## [SOURCE PASSAGE]
>> BEGIN
By Devin Jones
Katrina Grogan-Kalnuk seriously injured herself for the first time when she was 12 years old. It started with a discomfort in her left thigh. She thought the discomfort was gradually getting better, but it wasn’t until she got on stage that the pain hit sharp and fast—a burning sensation that spread throughout the rest of her leg. It got so bad that Kalnuk had to take eight weeks off from dancing entirely. She now likens the experience to the beginning of her relationship with pain—something that all dancers relate to. At the time, 12-year-old Kalnuk was terrified.
“It’s really hard at that age to understand what’s happening to you,” she said. “You’re told by your teachers that bad pain is sharp and in the moment, and good pain comes from stretching and moving, but I don’t think you fully grasp that for a while.”
The competitive dance community at Ryerson is daunting, with the academic pressure coming in the form of subjective ‘report cards’ given out by instructors based off of your daily auditions and their critique of your performance. While there are benchmarks to hit in terms of technique, the dance program is not as straightforward as completing weighted assignments before writing an exam, with a correct response to a question.
Despite the abstract nature of the program, lead dance instructor Vicki St. Denys said that when it comes to marking the students, it’s a pretty complex system. On top of sit down interviews to provide official feedback twice a semester, the dancers are mentored by many of the same professors throughout the four- year program.
“In football you either catch the ball or you don’t—there’s an objective outcome. But in dance, it’s very abstract,” said Clara Eaton, a fourth-year Ryerson dance major. “When someone tells you, ‘You aren’t making progress,’ or that what you’ve just presented sucks, it can feel personal. And a lot of dance is learning to detach yourself from that criticism.”
>> END
## [SUPPLIED MATERIAL]
>> BEGIN
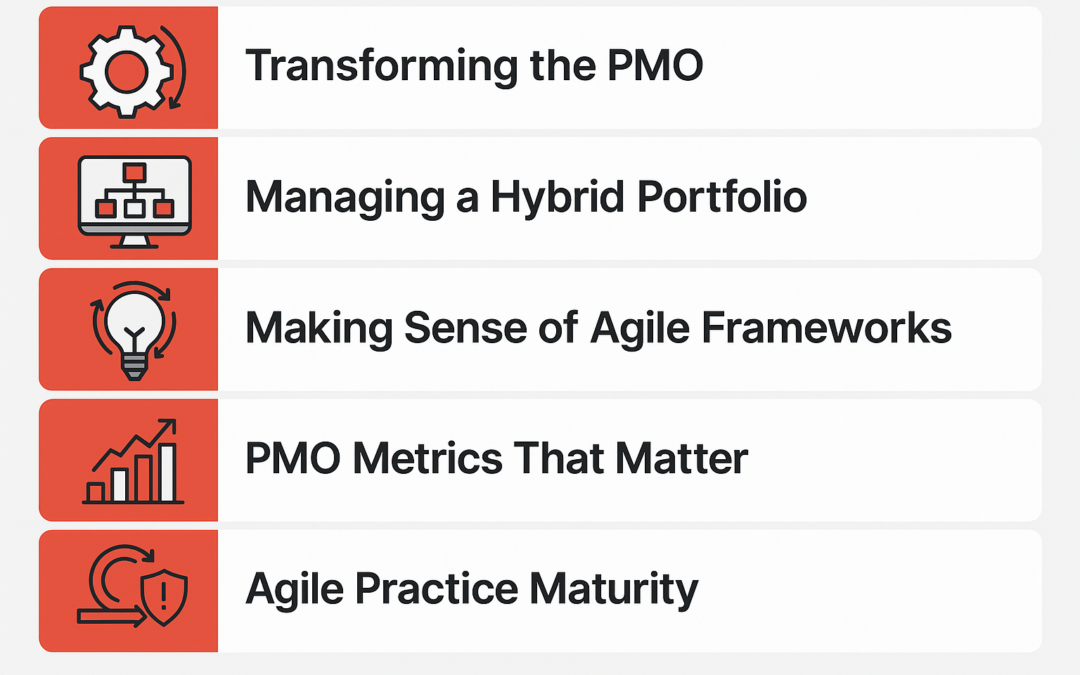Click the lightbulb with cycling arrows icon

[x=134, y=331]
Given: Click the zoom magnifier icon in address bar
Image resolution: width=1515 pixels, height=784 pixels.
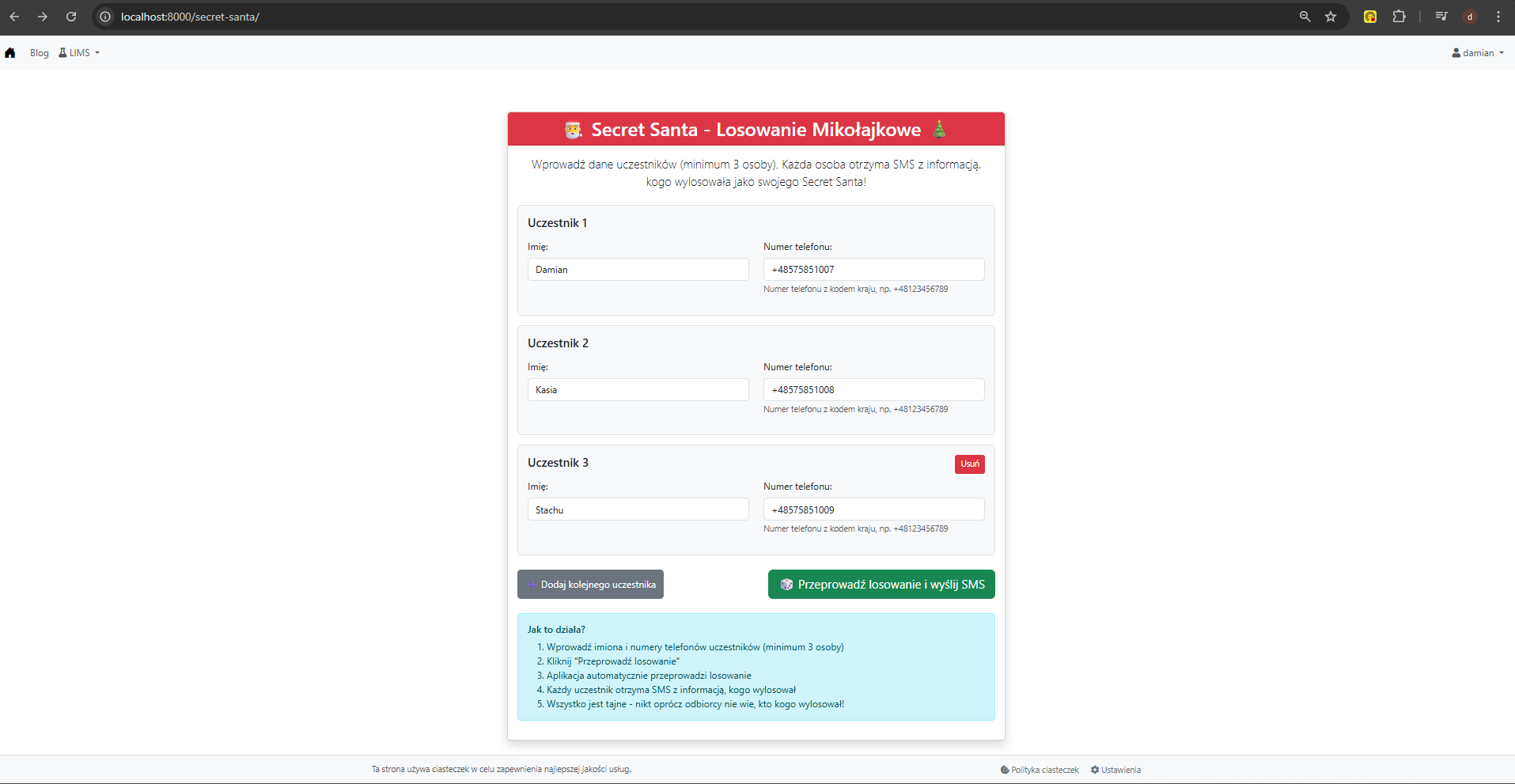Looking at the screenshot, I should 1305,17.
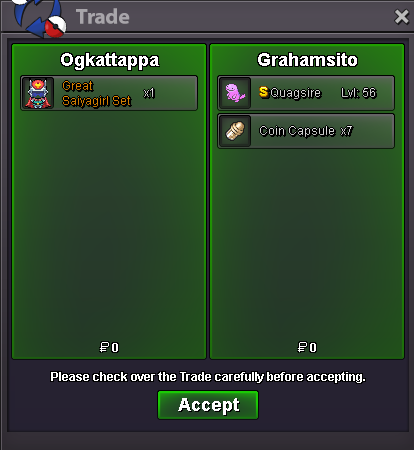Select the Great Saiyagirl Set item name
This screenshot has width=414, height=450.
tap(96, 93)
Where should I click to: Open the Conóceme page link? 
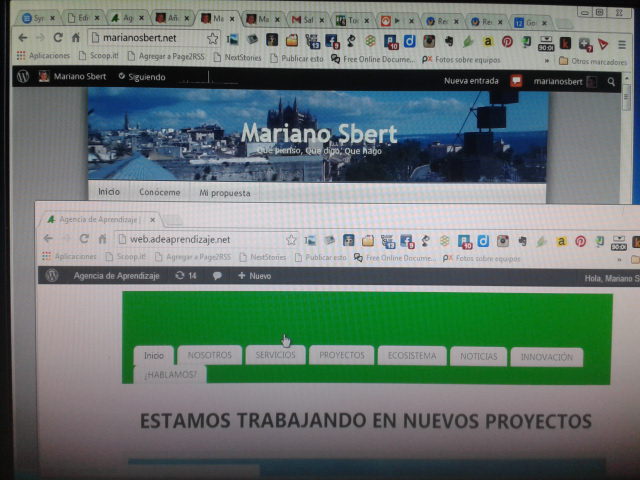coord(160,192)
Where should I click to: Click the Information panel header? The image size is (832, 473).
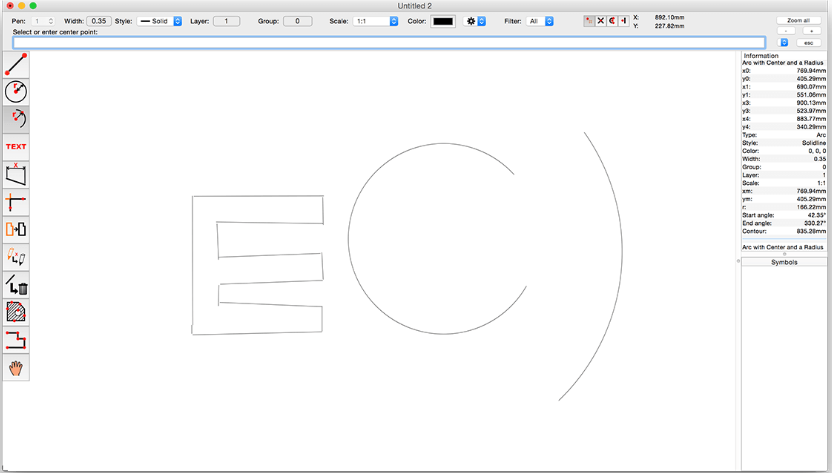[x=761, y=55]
>> END
## [STATED PROBLEM]
Rewrite the stretch of the Ryerson dance article from "Despite the abstract" through "four- year program.", changing "semester" to "term".

## [ANSWER TO THIS PROBLEM]
Despite the abstract nature of the program, lead dance instructor Vicki St. Denys said that when it comes to marking the students, it’s a pretty complex system. On top of sit down interviews to provide official feedback twice a term, the dancers are mentored by many of the same professors throughout the four- year program.